Pour prendre l'exemple de la France où ce dispositif a été mis en place dès 2006, il s'est avéré efficace dans la mesure où il a servi de vaste appel à témoins et a permis l'accélération des enquêtes de police. Parmi tous les cas signalés jusqu'à présent via ce système, 96% des enfants ont été retrouvés vivants. Suivant les affaires, il faut cependant mesurer au préalable la pertinence de la mise en place ou non du dispositif, d'où l'implication des familles dans la décision de son activation.
- LQ : Que de chemin parcouru depuis la création en 2004 de l'association «Touche pas à mon enfant». Parlez-nous de votre itinéraire qui est aussi un combat pour l'enfance ? Combien de cas de pédophilie ont été recensés depuis…

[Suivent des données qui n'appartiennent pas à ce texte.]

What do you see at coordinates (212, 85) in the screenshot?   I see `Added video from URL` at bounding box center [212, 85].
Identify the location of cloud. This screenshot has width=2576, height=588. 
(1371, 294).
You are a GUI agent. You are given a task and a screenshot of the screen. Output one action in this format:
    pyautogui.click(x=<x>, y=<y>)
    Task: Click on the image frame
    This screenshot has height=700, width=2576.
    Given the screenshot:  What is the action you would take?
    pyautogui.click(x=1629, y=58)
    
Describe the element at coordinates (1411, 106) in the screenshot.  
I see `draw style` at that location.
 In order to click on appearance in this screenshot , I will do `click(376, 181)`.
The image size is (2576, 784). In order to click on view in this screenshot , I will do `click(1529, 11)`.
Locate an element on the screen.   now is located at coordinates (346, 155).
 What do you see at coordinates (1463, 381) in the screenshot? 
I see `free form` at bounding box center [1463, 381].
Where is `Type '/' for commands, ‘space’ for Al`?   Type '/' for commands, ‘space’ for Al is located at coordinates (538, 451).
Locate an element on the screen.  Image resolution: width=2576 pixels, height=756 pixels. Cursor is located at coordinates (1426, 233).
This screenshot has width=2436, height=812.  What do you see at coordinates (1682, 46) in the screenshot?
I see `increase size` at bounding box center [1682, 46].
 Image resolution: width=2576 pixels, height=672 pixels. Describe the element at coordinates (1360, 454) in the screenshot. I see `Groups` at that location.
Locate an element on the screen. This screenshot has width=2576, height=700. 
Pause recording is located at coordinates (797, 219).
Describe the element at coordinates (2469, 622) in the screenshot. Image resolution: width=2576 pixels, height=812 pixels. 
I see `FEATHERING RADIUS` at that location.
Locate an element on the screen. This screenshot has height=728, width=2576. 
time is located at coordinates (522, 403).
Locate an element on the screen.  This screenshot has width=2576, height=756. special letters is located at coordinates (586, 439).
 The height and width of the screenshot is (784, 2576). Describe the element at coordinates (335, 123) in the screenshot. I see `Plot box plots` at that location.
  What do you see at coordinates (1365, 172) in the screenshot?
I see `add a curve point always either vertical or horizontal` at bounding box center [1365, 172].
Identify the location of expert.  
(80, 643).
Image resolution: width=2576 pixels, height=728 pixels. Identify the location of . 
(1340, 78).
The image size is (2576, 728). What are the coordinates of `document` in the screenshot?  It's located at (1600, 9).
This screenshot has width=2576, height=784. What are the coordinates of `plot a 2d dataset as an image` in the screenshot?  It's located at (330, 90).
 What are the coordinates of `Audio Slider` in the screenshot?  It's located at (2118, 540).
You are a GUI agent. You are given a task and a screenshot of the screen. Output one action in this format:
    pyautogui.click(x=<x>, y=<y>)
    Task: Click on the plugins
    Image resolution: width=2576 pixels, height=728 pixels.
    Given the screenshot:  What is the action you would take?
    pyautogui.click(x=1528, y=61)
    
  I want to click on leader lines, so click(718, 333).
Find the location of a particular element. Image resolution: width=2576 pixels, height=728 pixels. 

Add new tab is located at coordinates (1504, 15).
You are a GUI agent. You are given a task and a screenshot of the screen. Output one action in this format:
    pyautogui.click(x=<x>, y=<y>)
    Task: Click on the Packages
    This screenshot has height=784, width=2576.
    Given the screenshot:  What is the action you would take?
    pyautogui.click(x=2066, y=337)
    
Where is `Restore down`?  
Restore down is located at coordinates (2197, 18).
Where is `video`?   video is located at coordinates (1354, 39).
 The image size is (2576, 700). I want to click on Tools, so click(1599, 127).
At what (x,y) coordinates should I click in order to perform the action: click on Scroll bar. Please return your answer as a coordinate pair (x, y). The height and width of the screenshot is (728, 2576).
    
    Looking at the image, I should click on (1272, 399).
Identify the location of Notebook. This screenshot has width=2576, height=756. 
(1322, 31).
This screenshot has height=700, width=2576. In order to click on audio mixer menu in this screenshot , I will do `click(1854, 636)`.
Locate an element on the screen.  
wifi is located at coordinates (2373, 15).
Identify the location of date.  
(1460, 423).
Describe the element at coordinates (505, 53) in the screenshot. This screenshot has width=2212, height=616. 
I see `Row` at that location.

-N.A : Au milieu de ce drame que nous vivons et l'atrocité de cet acte, il est difficile de parler de soi- même ou de son passé même de militantisme. Il n'empêche qu'en résumé et depuis 2004, j'ai vécu des drames et des traumatismes ainsi que des victoires et des échecs comme tout militant d'une cause juste. Pour défendre nos enfants, il fallait et il faut toujours soutenir la petite victime et sa famille avec des avocats bénévoles et des pédopsychiatres généreux de leurs temps mais difficile à trouver.
Il fallait faire de la sensibilisation pour la prévention qui est essentiel pour atténuer ce phénomène de pédophilie et de pédo-tourisme. Notre ONG a organisé ou co-organisé ou seulement participé à des dizaines de congrès, forums, campagnes de sensibilisation dans des écoles ou quartiers, signé des dizaines de conventions avec des ministères, avec l'UNICEF ainsi que des organismes étatiques ou privés et même étrangers.
Notre ONG grâce au bénévolat d'artistes et acteurs de renommée et au soutien de producteurs et scénaristes à réaliser ou faire réaliser des courts-métrages pour réveiller la conscience des parents à être plus attentifs à la sécurité de leurs enfants. Mon parcours est celui d'une maman qui a assisté à des drames, et qui a assisté à l‘impuissance des familles devant la justice, devant la société et surtout devant le tabou. Je ne suis pas une femme à être au courant d'une exaction quelconque surtout sur un enfant et me retirer sur la pointe des pieds. Ce combat est difficile, mais au fil du temps nous avons obtenu certains résultats encourageants.
Nous avons été la première association dans le monde arabe à oser défier un sujet qui était considéré « hchouma». En parler était perdu d'avance. Mais nous avons gagné le réveil des consciences et la prise au sérieux du sujet par l'Etat, même si la partie n'est pas encore gagnée. Toute victoire obtenue sur un pédophile est notre rémunération pour les efforts bénévoles que fournissent les militants de l'ONG « touche pas à mon enfant », et nous rassure sur l'avenir de notre pays, de notre société et de nos institutions. Nous aspirons avec l'aide de tous les parents et l'Etat à abolir tout danger pédophile menaçant nos enfants. Nous y arriverons un jour inch Allah.